[[ Data to use open ]]

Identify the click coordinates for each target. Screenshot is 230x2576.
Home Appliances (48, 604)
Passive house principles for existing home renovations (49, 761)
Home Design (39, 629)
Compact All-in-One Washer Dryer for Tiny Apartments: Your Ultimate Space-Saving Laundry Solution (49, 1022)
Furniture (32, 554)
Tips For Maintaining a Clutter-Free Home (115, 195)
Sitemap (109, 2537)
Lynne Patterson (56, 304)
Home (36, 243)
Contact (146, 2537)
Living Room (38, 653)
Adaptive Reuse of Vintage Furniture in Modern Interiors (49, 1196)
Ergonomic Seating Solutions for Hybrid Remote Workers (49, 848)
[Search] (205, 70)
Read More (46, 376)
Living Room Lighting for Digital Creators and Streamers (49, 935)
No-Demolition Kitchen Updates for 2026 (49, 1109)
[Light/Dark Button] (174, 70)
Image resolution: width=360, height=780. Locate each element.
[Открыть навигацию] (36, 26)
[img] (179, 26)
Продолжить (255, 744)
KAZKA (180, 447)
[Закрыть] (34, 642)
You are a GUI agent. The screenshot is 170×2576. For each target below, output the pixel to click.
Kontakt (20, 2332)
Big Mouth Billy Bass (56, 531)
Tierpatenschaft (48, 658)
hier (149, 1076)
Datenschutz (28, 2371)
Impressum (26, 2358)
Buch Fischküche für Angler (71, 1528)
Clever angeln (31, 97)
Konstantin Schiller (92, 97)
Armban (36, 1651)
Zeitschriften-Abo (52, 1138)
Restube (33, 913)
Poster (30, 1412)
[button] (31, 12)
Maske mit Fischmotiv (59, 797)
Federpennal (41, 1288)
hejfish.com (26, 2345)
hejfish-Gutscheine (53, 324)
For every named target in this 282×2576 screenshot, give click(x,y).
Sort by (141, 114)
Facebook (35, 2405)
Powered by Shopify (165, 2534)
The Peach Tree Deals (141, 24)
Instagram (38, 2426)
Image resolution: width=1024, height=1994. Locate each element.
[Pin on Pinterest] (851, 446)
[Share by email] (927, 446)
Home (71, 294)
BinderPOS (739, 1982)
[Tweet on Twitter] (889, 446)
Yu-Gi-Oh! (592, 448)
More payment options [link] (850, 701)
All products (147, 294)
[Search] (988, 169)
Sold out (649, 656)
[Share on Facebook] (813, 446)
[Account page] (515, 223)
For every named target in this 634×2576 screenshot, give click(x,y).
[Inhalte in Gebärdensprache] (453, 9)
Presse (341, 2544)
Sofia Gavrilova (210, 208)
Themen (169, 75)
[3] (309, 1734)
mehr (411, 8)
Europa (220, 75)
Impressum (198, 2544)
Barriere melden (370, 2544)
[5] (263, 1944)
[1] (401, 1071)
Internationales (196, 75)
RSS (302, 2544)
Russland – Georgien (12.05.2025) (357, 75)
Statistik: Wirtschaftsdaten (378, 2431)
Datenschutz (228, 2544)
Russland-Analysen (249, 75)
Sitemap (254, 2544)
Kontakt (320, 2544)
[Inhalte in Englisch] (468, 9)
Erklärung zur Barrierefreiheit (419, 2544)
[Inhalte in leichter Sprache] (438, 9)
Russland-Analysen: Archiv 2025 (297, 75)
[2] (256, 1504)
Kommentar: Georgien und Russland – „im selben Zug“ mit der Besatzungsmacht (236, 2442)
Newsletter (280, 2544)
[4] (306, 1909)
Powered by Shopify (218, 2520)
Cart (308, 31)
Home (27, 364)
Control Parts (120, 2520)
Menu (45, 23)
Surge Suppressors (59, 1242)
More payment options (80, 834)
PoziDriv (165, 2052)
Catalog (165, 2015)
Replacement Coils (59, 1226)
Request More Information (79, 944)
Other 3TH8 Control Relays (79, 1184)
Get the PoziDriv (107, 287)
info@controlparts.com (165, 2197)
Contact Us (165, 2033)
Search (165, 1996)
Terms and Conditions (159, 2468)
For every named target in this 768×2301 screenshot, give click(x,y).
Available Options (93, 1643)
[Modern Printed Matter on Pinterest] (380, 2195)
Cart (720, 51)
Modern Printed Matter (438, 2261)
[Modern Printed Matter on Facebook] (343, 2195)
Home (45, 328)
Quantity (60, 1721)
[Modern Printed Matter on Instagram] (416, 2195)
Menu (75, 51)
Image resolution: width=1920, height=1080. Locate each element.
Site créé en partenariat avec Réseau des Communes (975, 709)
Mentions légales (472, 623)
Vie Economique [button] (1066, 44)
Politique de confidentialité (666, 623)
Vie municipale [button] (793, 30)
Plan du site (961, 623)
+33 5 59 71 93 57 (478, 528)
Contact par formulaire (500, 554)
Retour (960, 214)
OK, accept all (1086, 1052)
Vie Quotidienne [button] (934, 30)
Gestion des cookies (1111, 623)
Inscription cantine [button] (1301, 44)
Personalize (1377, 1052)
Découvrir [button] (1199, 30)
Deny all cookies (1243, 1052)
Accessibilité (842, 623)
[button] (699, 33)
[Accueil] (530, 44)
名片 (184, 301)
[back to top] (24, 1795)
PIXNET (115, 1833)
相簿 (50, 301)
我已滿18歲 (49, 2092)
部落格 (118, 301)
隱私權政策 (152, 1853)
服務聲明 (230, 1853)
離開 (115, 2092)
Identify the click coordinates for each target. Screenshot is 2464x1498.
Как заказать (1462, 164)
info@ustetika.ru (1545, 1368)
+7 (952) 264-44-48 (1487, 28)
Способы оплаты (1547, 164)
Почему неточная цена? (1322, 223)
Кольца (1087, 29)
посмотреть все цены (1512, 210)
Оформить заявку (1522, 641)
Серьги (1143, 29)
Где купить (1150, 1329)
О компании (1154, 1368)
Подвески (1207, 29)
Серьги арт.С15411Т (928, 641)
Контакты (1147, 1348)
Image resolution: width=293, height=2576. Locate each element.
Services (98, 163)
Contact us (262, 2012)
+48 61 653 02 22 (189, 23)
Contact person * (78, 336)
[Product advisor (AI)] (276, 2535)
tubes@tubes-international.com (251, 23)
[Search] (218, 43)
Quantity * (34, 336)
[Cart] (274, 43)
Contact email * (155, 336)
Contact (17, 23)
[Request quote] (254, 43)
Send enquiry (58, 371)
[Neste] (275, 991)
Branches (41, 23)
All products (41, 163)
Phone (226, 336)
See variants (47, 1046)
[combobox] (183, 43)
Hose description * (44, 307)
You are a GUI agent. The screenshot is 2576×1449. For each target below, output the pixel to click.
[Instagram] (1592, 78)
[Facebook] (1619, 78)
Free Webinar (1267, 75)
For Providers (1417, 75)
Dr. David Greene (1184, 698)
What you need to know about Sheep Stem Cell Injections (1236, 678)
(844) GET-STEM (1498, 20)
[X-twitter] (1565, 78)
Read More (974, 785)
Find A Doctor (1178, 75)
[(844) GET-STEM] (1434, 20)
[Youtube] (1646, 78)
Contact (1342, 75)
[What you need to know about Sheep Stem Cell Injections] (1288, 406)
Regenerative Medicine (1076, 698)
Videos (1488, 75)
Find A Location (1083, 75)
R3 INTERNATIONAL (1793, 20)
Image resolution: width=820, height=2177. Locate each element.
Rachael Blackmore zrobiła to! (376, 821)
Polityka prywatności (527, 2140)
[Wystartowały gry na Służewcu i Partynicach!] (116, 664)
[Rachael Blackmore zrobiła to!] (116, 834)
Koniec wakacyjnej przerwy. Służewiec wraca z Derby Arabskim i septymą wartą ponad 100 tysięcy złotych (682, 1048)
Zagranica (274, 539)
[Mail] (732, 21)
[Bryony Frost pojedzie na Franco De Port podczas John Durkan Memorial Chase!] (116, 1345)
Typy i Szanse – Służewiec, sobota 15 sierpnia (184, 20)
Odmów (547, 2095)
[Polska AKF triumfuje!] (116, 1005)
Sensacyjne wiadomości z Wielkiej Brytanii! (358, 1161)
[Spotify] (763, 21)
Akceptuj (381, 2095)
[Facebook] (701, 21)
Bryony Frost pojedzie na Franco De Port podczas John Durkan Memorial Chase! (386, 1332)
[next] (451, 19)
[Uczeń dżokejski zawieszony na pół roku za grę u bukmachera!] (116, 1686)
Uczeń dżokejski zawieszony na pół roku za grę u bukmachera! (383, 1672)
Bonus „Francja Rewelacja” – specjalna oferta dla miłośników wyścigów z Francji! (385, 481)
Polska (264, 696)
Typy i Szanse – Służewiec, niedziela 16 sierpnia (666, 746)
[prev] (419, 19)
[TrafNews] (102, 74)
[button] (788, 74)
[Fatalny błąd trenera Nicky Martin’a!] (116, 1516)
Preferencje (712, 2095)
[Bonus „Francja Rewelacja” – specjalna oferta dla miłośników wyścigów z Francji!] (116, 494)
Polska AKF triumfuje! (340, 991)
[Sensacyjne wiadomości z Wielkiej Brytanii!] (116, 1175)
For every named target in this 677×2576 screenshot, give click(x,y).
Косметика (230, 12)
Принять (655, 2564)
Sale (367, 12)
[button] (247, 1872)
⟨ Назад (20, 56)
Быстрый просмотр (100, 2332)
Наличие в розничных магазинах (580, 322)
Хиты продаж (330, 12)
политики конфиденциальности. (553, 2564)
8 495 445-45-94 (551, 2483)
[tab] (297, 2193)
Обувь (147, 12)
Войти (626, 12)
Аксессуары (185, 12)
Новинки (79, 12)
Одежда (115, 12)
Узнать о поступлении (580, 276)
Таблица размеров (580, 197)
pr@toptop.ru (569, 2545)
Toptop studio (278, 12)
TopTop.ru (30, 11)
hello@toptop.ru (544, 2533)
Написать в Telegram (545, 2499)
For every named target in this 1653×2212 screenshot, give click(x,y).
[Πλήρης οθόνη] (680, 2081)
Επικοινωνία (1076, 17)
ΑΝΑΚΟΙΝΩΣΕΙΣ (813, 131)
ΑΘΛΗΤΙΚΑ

[[ Data to use closed ]]

• What is needed
Only lines with the word "every" are wanted; pull each of them from the records.

• Task solution
For every named target in this 282×2576 screenshot, give click(x,y).
For every named target in this 634×2576 screenshot, give click(x,y).
For every named target in this 768×2301 screenshot, give click(x,y).
For every named target in this 677×2576 screenshot, give click(x,y).
For every named target in this 1653×2212 screenshot, give click(x,y).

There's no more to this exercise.